It was late in the afternoon when we returned from a trip to Versailles to the metro station closest to our hotel which was the Saint-Michel Notre-Dame. I was in Paris for a long weekend with my bestie, J, and we were exhausted by the time we got back to Paris. Versailles was grand on an unimaginable scale and had involved a lot of walking. As we came out into sunny Paris from the underground station, I felt rested by the hour or so spent in the train and decided to just find a café to spend until dinner-time while J decided to head back to our room and take a nap.

I started walking along the left-bank of the Seine and spotted a bookstore with an old-school store-front that had a yellow bit running above the green display-windows and doors with metal letters spelling out ‘SHAKESPEARE AND COMPANY’. It rang a bell but I couldn’t quit place where I had heard of this bookstore before.

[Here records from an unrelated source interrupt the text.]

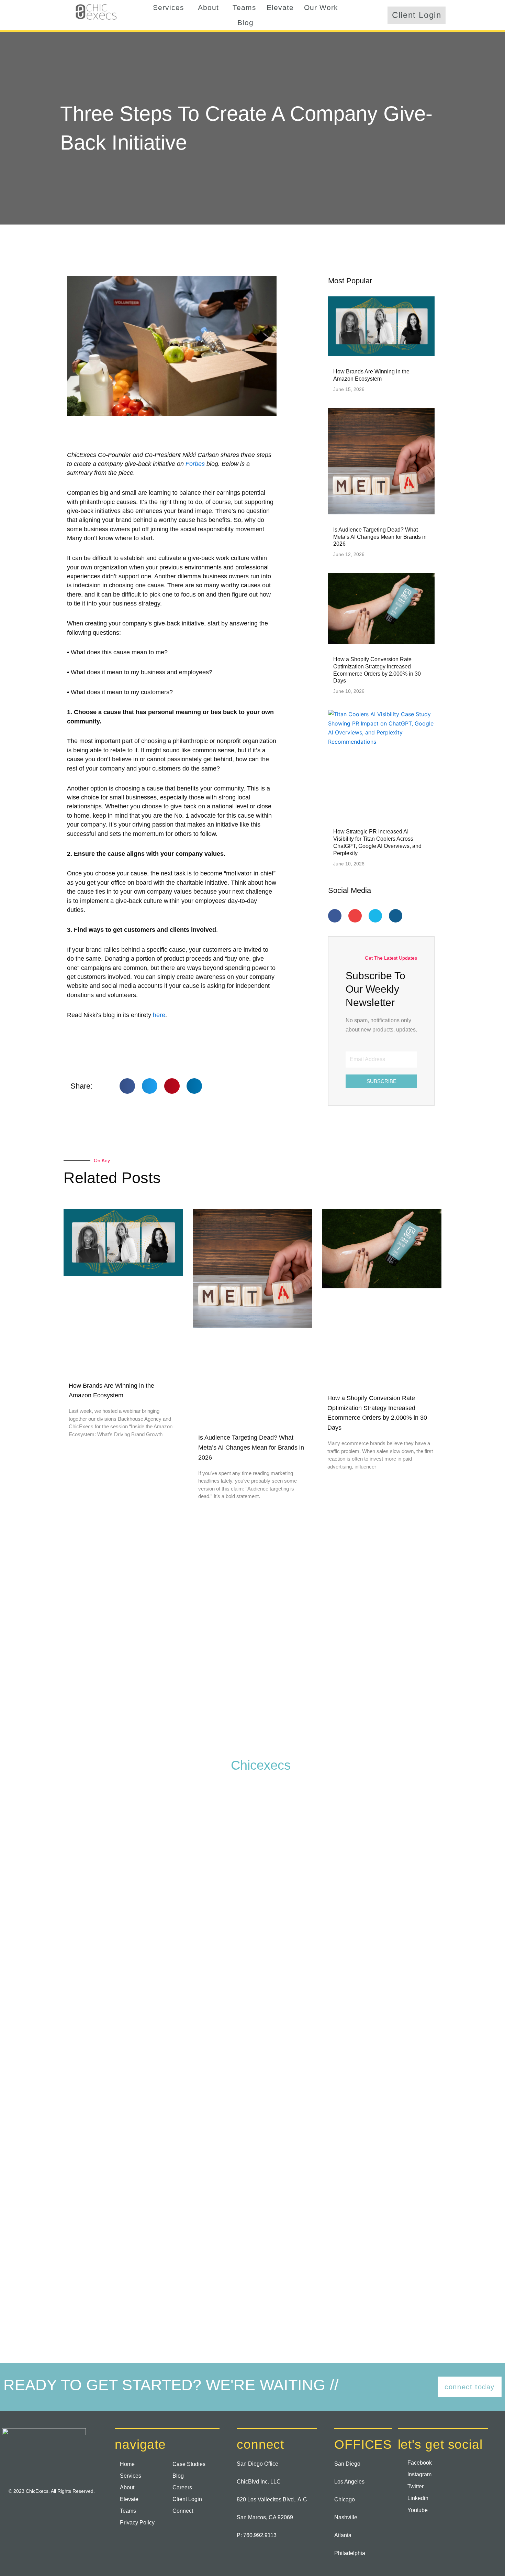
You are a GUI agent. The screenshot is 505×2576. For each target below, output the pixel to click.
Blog (245, 22)
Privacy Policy (137, 2522)
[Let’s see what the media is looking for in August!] (150, 1871)
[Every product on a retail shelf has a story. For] (355, 1939)
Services (168, 7)
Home (127, 2464)
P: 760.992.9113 (257, 2535)
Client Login (187, 2499)
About (208, 7)
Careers (182, 2487)
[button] (170, 7)
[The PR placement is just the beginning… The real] (48, 1862)
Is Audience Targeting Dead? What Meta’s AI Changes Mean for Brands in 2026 (380, 537)
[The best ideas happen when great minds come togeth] (252, 1844)
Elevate (280, 7)
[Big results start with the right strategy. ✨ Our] (48, 2214)
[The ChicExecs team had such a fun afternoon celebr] (457, 1889)
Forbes (195, 463)
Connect (182, 2511)
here (159, 1015)
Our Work (321, 7)
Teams (244, 7)
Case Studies (188, 2464)
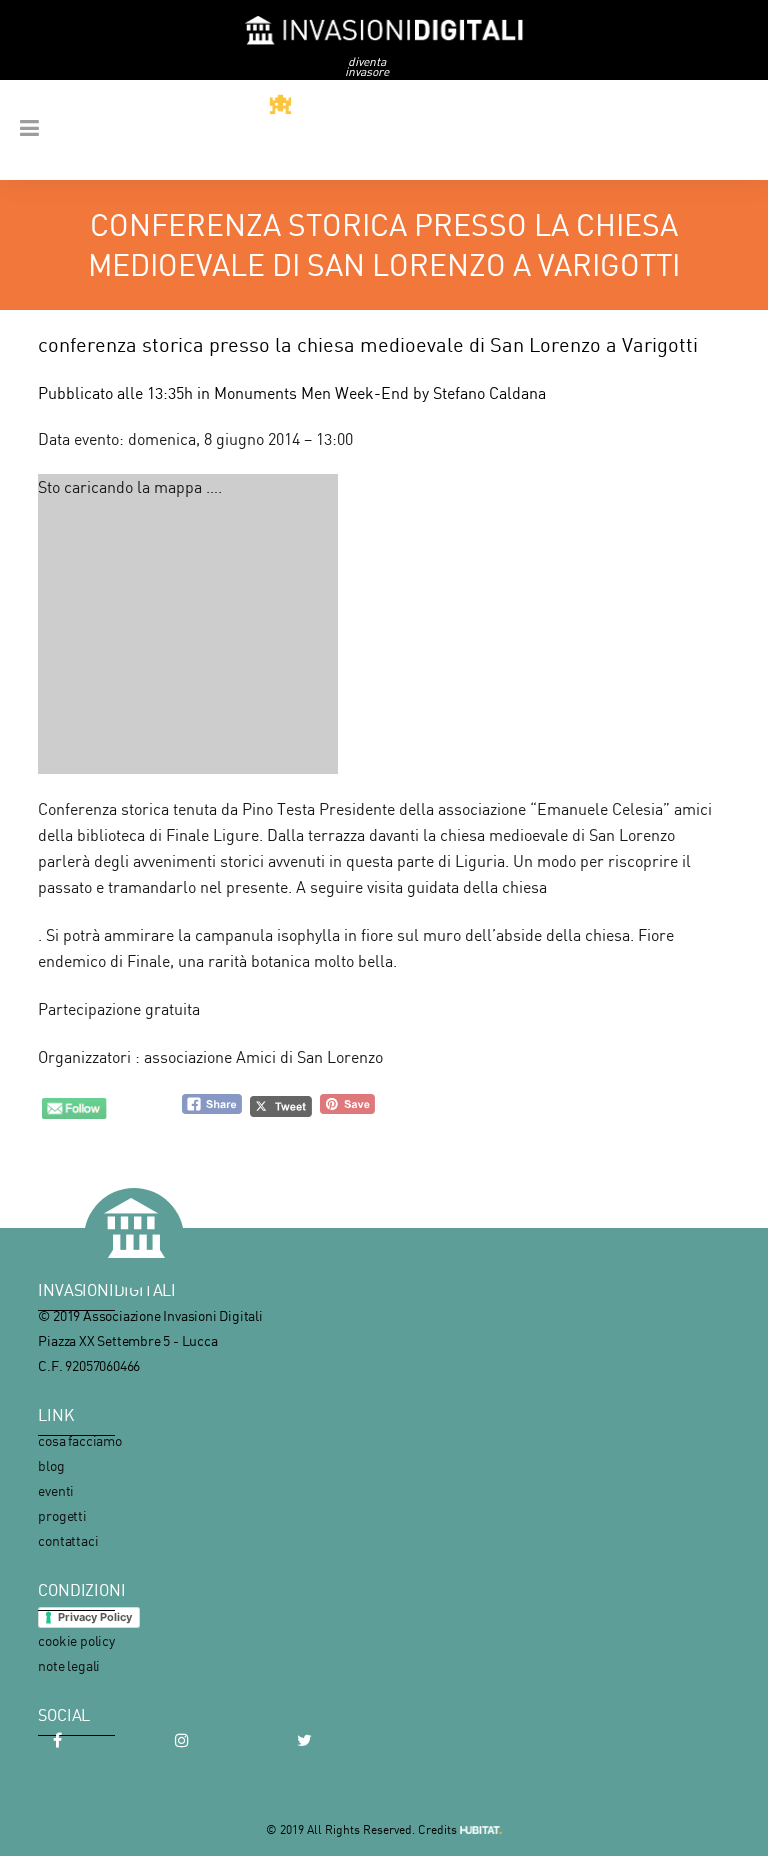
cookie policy (76, 1640)
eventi (56, 1490)
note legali (69, 1665)
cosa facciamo (79, 1440)
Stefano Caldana (489, 393)
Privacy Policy (95, 1617)
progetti (62, 1515)
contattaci (68, 1540)
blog (51, 1465)
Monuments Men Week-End (311, 393)
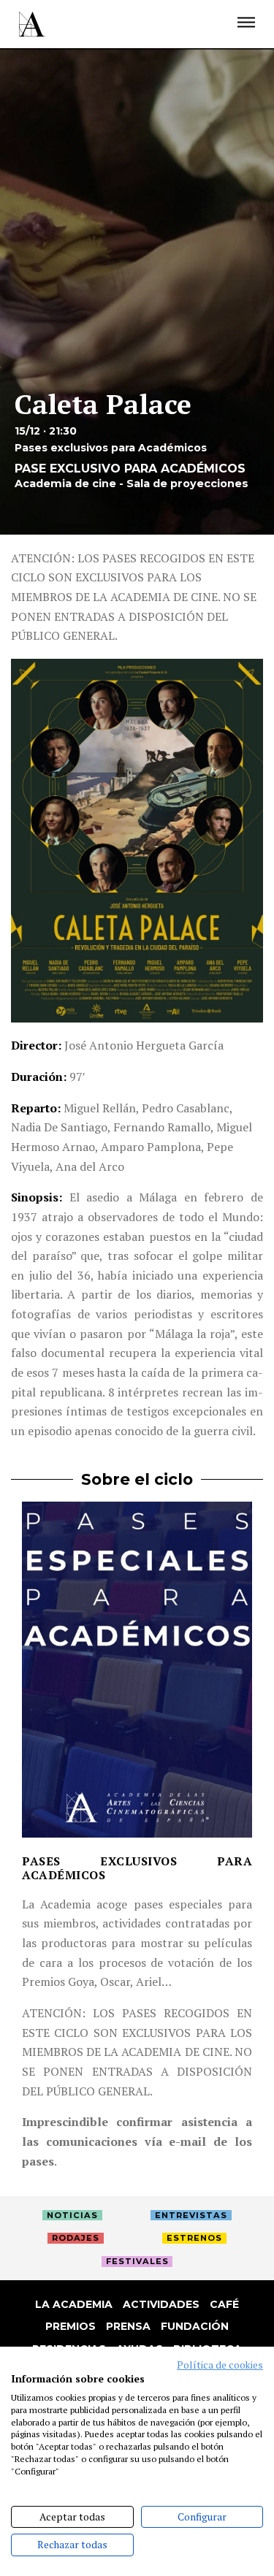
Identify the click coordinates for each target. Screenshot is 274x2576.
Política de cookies (220, 2364)
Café (224, 2304)
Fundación (195, 2326)
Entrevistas (191, 2215)
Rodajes (75, 2238)
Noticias (72, 2215)
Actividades (161, 2304)
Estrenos (194, 2238)
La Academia (74, 2304)
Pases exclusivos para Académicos (137, 1868)
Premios (70, 2326)
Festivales (137, 2261)
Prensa (128, 2326)
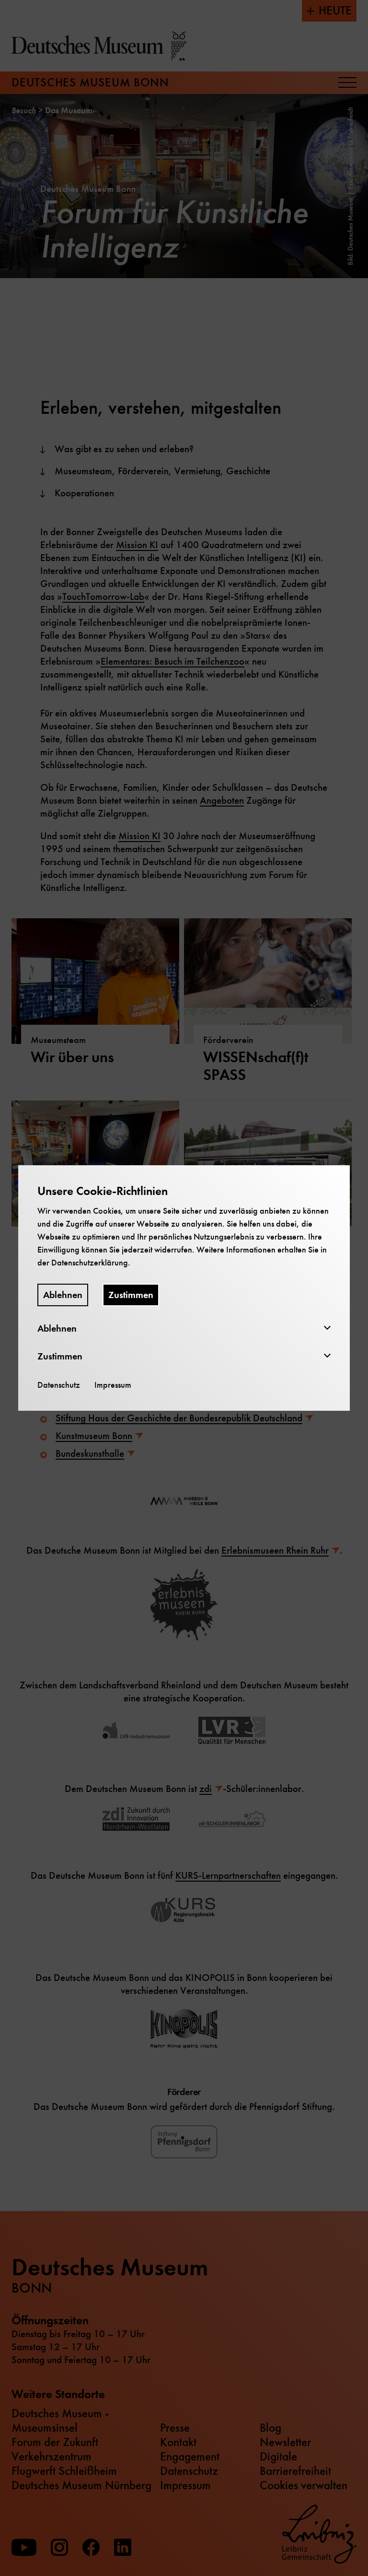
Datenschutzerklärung (89, 1262)
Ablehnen (62, 1295)
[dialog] (184, 1288)
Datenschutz (58, 1385)
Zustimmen (130, 1295)
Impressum (112, 1385)
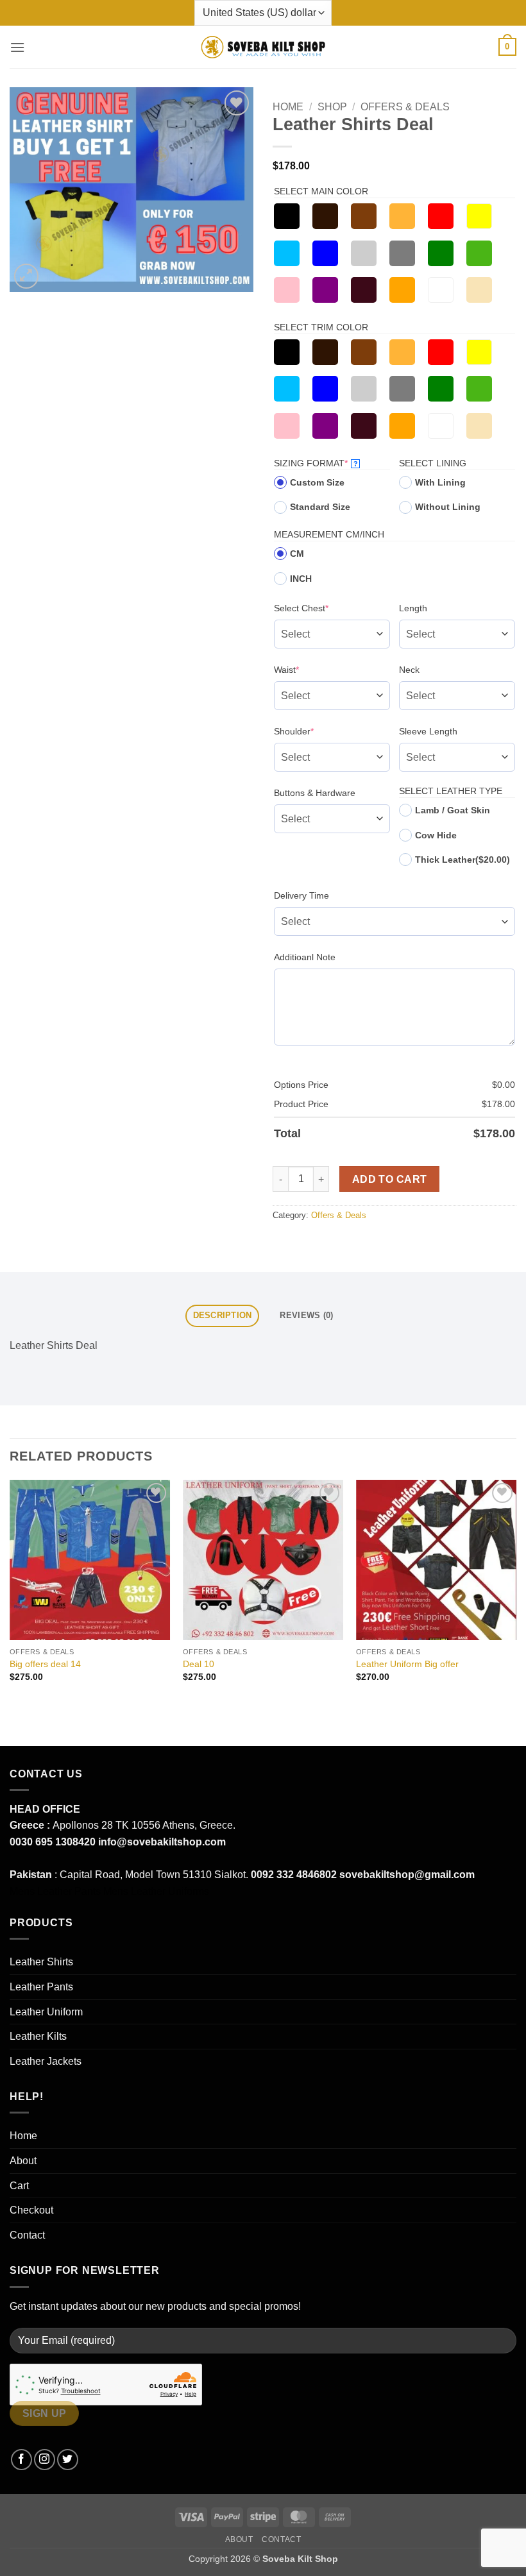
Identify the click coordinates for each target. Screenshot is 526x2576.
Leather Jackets (45, 2061)
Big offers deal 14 (45, 1664)
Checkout (31, 2210)
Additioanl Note (304, 957)
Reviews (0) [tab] (306, 1315)
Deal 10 (198, 1664)
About (23, 2160)
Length (413, 608)
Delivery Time (301, 895)
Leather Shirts (41, 1961)
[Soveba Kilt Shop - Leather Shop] (263, 47)
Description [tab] (222, 1315)
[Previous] (10, 1592)
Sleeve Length (428, 731)
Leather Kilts (38, 2036)
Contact (27, 2235)
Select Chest (321, 607)
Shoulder (313, 730)
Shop (332, 106)
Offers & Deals (405, 106)
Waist (306, 669)
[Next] (515, 1592)
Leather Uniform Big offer (407, 1664)
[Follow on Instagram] (44, 2459)
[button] (17, 47)
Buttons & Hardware (314, 793)
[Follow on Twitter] (67, 2459)
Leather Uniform (46, 2011)
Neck (409, 670)
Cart (19, 2185)
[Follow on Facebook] (21, 2459)
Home (288, 106)
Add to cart (389, 1179)
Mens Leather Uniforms (156, 1891)
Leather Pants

There was a small queue in front of the door and I joined it. To add to the excitement was the gorgeous view of the Notre Dame through the cherry blossoms. With the afternoon sun lighting up the façade of the church, it was almost like the church was glowing from within.

There was a cart of second-hand books just outside the entrance and I was browsing it while waiting for my turn to get in, in the last leg of the queue. Once inside, the bookstore was a dream come true! Dark, tall shelves bursting with books and running from wall to wall and floor to ceiling. Narrow rooms leading to more book-filled rooms. There were comfy chairs placed here and there, and a few stools too. Old books and new in every genre you can think of. And all in English! They also have rare and antiquarian books but of course they weren’t on display. The bookstore had an eerie similarity to the catacombs I had visited the previous evening with neatly stacked skulls and bones replaced by book-spines. It was also definitely less absurd than the catacombs to spend a leisurely evening in.

I must have spent an hour or so at the bookstore before I headed upstairs to the reading and writing rooms. More books and seating, all old and mangled. Secret nooks with writing tables, communal seating, chairs for the loners, long benches if you want to lie down while reading and a piano. The atmosphere of the reading room is perfect for any kind of book-lover. I settled down on an armchair and started reading the book I had just picked up downstairs. The resident cat was resting on the day bed and even had a sign asking not to be disturbed. There were a few more people sitting and reading while several people came by and took photos and left. Someone else then started playing the piano and as the music meandered through the narrow rooms to where I was sitting, I thought that this is what my version of heaven would be. I spent another hour or so there before heading out with more books than I intended to buy.

What I loved the most about the bookstore was how welcome it was to everyone irrespective of whether or not they purchased something. It was one of those rare spaces where you could just be without there being an expectation of spending money. This is also my favourite thing about Blossoms Bookstore where I’ve spent hours during my university days just looking, smelling and feeling the pages of old books.

I found out later, while reading about the history of the bookstore, that the founder, George Whitman was deeply inspired by the generosity he experience while travelling across Central America. He made the motto of the bookstore: “Be not inhospitable to strangers lest they be angels in disguise.” and got it painted at the entrance to the reading room. It reminded me of a bedtime story my mother told me often, a devotee begging for his god to be his guest. The god comes to him in different forms – as a beggar, as a peddler, as a neighbour, etc. The devotee serves them all and finally god appears to him as himself and the devotee complains that he took too long to grant his wish. The god then tells him that he has been visiting him everyday albeit in different forms and that the devotee has tended to his needs all those times. The god then leaves him with the concept ‘Atithidevo Bhava’ (अतिथिदेवो भव:) meaning guests are equivalent to god.

Ever since he started the bookstore in 1951, aspiring writers were allowed to sleep in beds nestled among bookshelves in exchange for some help with the store, agreeing to read a book a day, and writing a one-page autobiography for the shop’s archives. Even today, the doors of the bookstore are open to the so-called ‘tumbleweeds’.

Despite being a book-lover, Shakespeare and Company was not at the top of my Paris bucket-list but fate had a way of correcting it. I spent a relaxing few hours there and came back touched by the warmth of the place. It will now forever feature on any future Paris bucket-list. Sorry Blossoms, but I now have a new favourite bookstore.